In 1972, TSU professors Sterling Adams, Raymond Richardson and 100 other black Tennesseans joined the case as plaintiffs. Avon Williams Jr., a civil rights attorney and state senator, represented the new plaintiffs.
Following a judge’s ruling, on July 1, 1979 the merger of University of Tennessee at Nashville and TSU took effect. The combination marked the first time in history that a historically black college or university and a traditionally white institution were brought under a single banner. At the same time, UTN and TSU faculty member H. Coleman McGinnis joined as a co-plaintiffs.
The merger agreement was further modified in 1984 by Judge Thomas A. Wiseman Jr. who added a stipulation of settlement requiring quotas to ensure that TSU increased its white enrollment while other state schools expand the population of non-white students.
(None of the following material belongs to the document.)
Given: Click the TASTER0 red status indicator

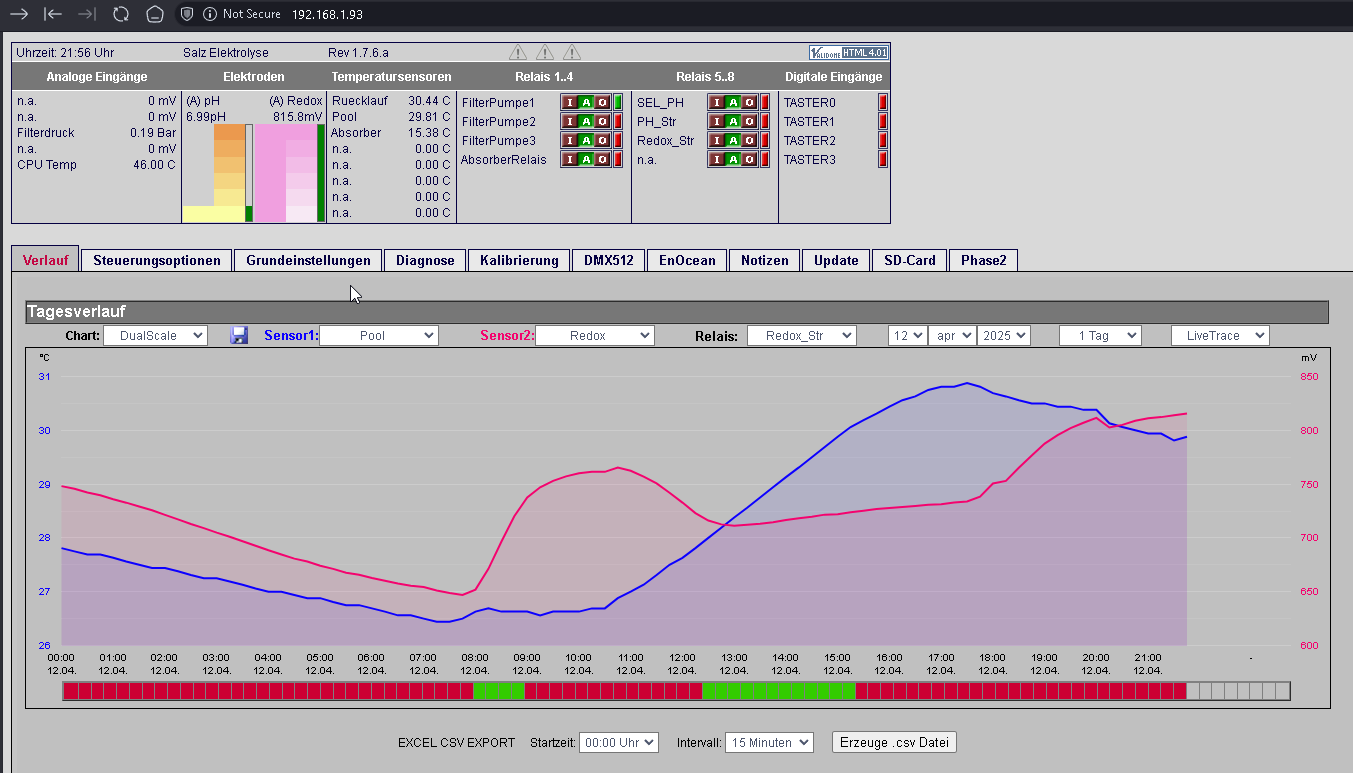Looking at the screenshot, I should [x=883, y=102].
This added more than $100 million to the coffers of TSU campuses. In recognition for his work on the case and his lifelong devotion to civil rights, the downtown Nashville campus of TSU was named after Avon Williams in 1986.
A mediated decree, known as the Geier Consent Decree, was ordered by the court on January 4, 2001. The agreement allocated $77 million to address diversity at institutions throughout Tennessee. As a result of the decree, black enrollment at UTN expanded by 2.2% and system-wide. During this period, the institution expanded its African American student population from 10.5% to 12.4%.
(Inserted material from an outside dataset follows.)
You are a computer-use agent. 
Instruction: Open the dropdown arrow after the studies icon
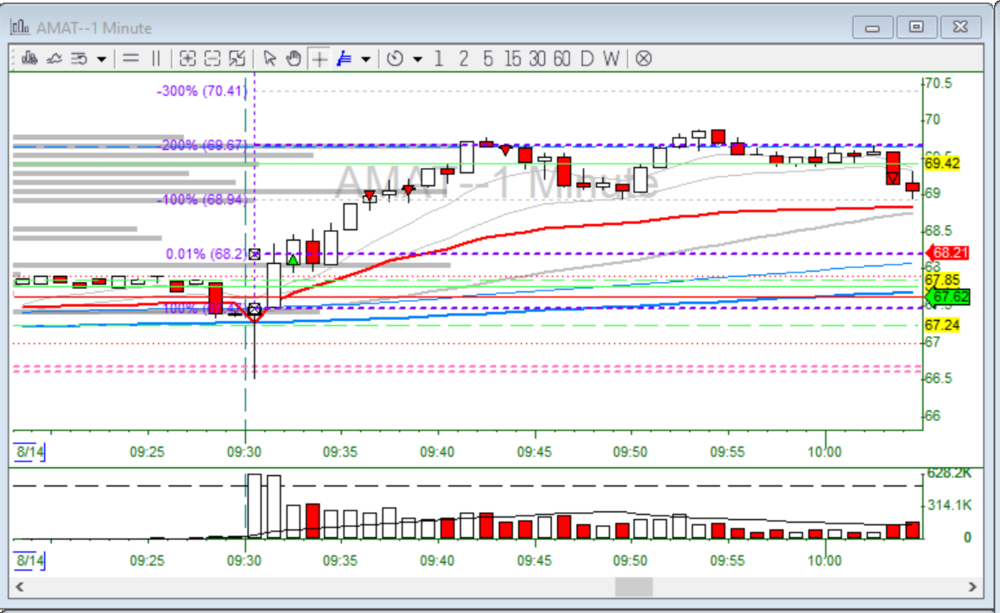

On July 21, 2006, a federal mediator negotiated the final dismissal of the case. To commemorate the end of the 38-year case, Geier appeared with Governor Phil Bredesen announce that she and the other plaintiffs, would be asking a judge to dismiss the lawsuit, acknowledging that the state had finally met its desegregation obligations. The state of Tennessee had appropriated $15.5 million for the Tennessee State endowment, $19.8 million in capital outlays and almost $15 million in student financial aid since mediation began in 2000.

Honors and Awards

Geier was the fall 2006 commencement speaker at the University of Tennessee.
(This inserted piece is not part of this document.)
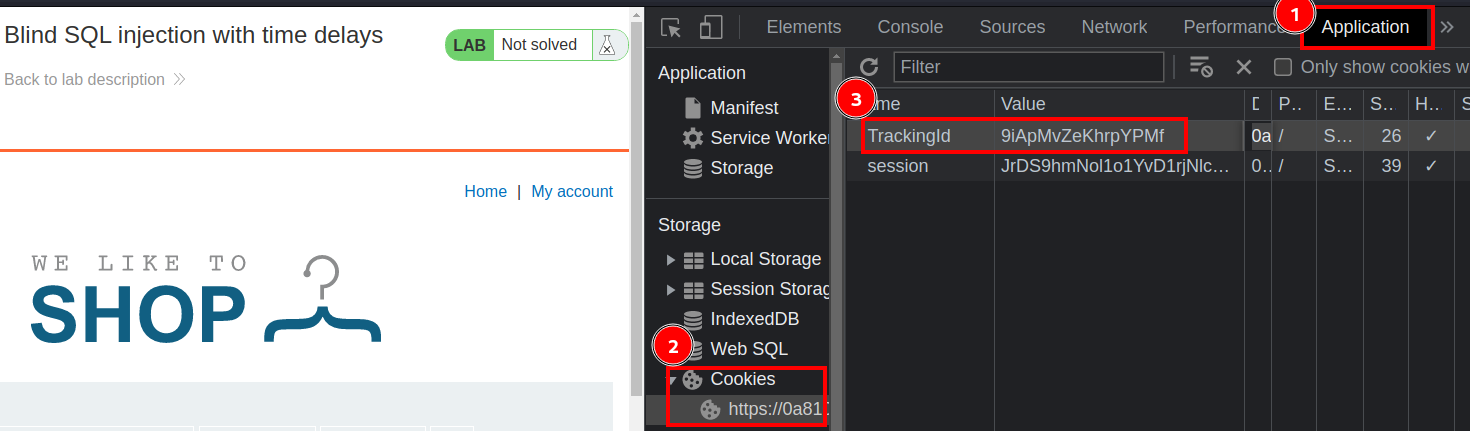The height and width of the screenshot is (431, 1470).
Task: Open IndexedDB storage entry
Action: [753, 319]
President Clinton awarded her Presidential Rank Meritorious Executive Award for her work with the Social Security Administration.

Impact of the case

The Geier v. Tennessee case and subsequent litigation, had a broad reaching impact on education in the state. In 2001, Tennessee began offering enrichment programs for African American high school students aimed at improving student scores on standardized tests. Tennessee State University is today a fully-integrated institution, offering bachelor, master's and doctoral degrees. The combination of UTN and TSU now comprises more than 65 buildings spanning 500 acres. Of the roughly 10,000 students, 75% are African American and 22% are white. About 10% of the 2006 freshman class at the University of Tennessee were African American.